Endoscopic sclerotherapy is a mature treatment method for the treatment of esophageal and gastric fundus variceal bleeding, but it has certain limitations in the treatment of duodenal variceal bleeding. It is still difficult to say that it is a minimally invasive and reliable hemostatic method at present.
The endoscopic ligation treatment for variceal bleeding is simple, has good temporary hemostatic effects, and can be implemented even by those who are not very skilled in endoscopic operations, making it a good method for emergency hemostasis. However, the endoscopic variceal ligation is only a local treatment for varices and has no effect on deep varices and communicating branches, with a high recurrence rate of bleeding. It can be used as an emergency hemostatic method, but other treatment methods should be supplemented after the improvement of the overall condition.
3. Catheter-based Treatment:The reports of percutaneous transhepatic portal vein embolization, subballoon retrograde venous embolization, and embolization via the ileal vein are increasing. The reasons for choosing the above treatments are due to the poor general condition of the patients, most of whom cannot tolerate general anesthesia during surgical operations; or endoscopic treatment due to a large amount of bleeding, unclear vision, and difficulties in sclerosis treatment, as well as concerns about the damage to renal function caused by sclerosing agents.
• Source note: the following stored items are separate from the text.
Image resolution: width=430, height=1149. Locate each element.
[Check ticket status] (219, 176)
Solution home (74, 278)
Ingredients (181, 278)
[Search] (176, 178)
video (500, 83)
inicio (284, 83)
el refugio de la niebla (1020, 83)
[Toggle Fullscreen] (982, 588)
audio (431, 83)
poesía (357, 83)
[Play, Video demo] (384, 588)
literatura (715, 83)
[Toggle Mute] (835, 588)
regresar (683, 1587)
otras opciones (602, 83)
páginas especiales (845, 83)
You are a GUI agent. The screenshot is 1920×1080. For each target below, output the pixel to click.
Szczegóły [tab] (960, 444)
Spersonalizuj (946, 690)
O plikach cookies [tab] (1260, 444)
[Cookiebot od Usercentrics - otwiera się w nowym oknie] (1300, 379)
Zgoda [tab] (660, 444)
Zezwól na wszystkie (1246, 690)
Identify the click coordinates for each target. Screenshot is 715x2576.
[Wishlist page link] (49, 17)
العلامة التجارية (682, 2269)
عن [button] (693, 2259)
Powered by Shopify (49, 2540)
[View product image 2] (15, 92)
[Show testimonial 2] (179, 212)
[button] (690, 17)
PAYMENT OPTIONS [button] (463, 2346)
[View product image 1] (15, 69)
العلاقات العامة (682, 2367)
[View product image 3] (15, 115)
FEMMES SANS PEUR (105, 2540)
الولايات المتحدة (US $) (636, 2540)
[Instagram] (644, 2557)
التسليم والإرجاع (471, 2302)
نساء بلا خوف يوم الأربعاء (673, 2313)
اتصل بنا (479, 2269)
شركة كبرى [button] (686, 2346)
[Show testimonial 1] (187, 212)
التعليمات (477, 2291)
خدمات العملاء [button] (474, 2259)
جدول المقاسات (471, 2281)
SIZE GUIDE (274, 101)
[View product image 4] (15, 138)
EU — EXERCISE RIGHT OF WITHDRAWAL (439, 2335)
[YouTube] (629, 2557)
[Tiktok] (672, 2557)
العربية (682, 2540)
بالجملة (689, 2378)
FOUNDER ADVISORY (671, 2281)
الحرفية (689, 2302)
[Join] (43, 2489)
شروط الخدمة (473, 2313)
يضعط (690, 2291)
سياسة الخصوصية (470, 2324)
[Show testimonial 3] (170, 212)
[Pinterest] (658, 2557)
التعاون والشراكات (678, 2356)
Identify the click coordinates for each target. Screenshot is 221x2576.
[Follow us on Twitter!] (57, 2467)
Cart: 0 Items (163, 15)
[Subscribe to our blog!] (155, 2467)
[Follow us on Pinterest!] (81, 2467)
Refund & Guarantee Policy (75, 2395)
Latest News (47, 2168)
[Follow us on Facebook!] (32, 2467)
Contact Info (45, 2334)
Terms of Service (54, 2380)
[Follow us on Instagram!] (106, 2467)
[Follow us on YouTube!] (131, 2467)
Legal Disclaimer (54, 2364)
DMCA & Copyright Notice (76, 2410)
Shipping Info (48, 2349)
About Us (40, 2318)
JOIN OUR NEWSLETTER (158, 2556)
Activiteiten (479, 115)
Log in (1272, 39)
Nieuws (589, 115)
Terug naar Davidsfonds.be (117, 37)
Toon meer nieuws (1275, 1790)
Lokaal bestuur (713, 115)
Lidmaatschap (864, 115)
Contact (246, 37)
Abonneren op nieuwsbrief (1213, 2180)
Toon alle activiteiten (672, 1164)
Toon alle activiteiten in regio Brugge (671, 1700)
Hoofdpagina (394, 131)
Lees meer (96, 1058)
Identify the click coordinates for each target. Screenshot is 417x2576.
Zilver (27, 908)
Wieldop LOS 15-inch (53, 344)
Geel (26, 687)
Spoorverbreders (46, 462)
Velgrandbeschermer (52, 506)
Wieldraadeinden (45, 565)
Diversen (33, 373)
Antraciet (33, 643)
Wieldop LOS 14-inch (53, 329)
Regardless of the type of embolization treatment chosen, the tip of the catheter should enter the pancreaticoduodenal vein and other responsible vessels. Inject 99% ethanol or use stainless steel coils to form thrombi within the varices to control bleeding. Embolization treatment is a low-invasive treatment, and compared to endoscopic treatment, it not only achieves local treatment effects on varices but also blocks the blood flow of varices, making it a good treatment method. However, there have been reports of increased portal vein pressure after treatment, and cases of variceal recanalization and the formation of collateral circulation causing rebleeding. Postoperative observation of the disease course should be cautious.
II. Prognosis
The prognosis of successful hemostasis cases is good. As emergency treatment, the success rates of endoscopic treatment, embolization treatment, and surgical rescue are respectively about 70%, 80%, and 70%. The combination of endoscopic variceal sclerosis treatment with embolization of the retrocolonic vein and endoscopic ligation treatment with embolization of the retrocolonic vein also achieves good efficacy, but there is no significant difference in efficacy compared to the above treatment methods.